**Information:**

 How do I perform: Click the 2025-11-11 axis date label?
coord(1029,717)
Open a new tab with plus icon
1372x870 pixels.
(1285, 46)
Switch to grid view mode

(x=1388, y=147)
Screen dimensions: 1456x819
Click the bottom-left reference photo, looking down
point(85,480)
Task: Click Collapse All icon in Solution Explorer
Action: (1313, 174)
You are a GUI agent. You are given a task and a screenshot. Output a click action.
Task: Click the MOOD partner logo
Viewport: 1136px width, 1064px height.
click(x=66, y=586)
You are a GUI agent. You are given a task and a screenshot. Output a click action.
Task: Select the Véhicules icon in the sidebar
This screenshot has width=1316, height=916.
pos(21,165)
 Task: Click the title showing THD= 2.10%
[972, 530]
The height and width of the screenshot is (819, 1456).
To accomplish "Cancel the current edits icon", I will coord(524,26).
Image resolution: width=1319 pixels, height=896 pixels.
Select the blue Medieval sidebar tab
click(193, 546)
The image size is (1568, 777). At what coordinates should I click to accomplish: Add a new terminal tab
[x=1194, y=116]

**Problem to work on:**
All lines from the start of the entries through the line where "Task: Click the MOOD partner logo" sits should be duplicated exactly, with nothing else in the output.

**Solved problem:**
 How do I perform: Click the 2025-11-11 axis date label?
coord(1029,717)
Open a new tab with plus icon
1372x870 pixels.
(1285, 46)
Switch to grid view mode

(x=1388, y=147)
Screen dimensions: 1456x819
Click the bottom-left reference photo, looking down
point(85,480)
Task: Click Collapse All icon in Solution Explorer
Action: (1313, 174)
You are a GUI agent. You are given a task and a screenshot. Output a click action.
Task: Click the MOOD partner logo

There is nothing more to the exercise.